# Bug identification(found in an wall outlet)



## Bud9051 (Nov 11, 2015)

Hi cnotes and welcome to the forum.
Any color to them? I know lady bugs will hibernate in the winter but can't tell from pictures. Can you take another picture with a dime next to them for size estimate?

Bud


----------



## SeniorSitizen (Sep 10, 2012)

Try looking through this selection.

https://www.insectidentification.org/beetles.asp


----------



## XSleeper (Sep 23, 2007)

Might be a carpet beetle, (anthrenus) but it's hard to tell when they are dead and black and on their side. No details.


----------



## XSleeper (Sep 23, 2007)

Actually if I blow your picture up really big, it looks like a broad nosed weevil. Check it out and see what you think.

https://fthmb.tqn.com/1Z2E6x0T_NdPb...weevil-115313699-595bda2d3df78c4eb6a383e4.jpg


----------



## cnotes (Feb 11, 2018)

Hey guys,

Thanks for the responses. They're fairly small - that hole in the first picture is from a thumb tack, so about 3-4mm long I'd reckon. Also, they appear to be pure black.

A couple notes: this is in Michigan and it's in the lower portion of a bi-level house(pretty much a basement).

I looked into carpet beetles, they do look kind of similar but this outlet was about 5 feet up from the floor(found them in the kitchen and laundry room). 

To me, it kind of looked like a shriveled up version of this of the black vine weevil from SeniorSitizen's link which is pretty similar to Xsleepers picture actually.
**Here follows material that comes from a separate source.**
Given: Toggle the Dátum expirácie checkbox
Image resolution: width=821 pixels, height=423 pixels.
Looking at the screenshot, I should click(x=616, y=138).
I guess my main concern was that it was a sign of some type of infestation bug:vs_whistle:.


----------



## Bud9051 (Nov 11, 2015)

Google this:
"Michigan house bug identification"
Several state related links.

Bud


----------



## PestGuy (Jan 15, 2018)

They do kind of look like black vine weevils...need a better shot of them directly overhead to be 100% sure. Check for any damaged or infested dry products in the kitchen, and if you have any houseplants you keep inside check those too.


----------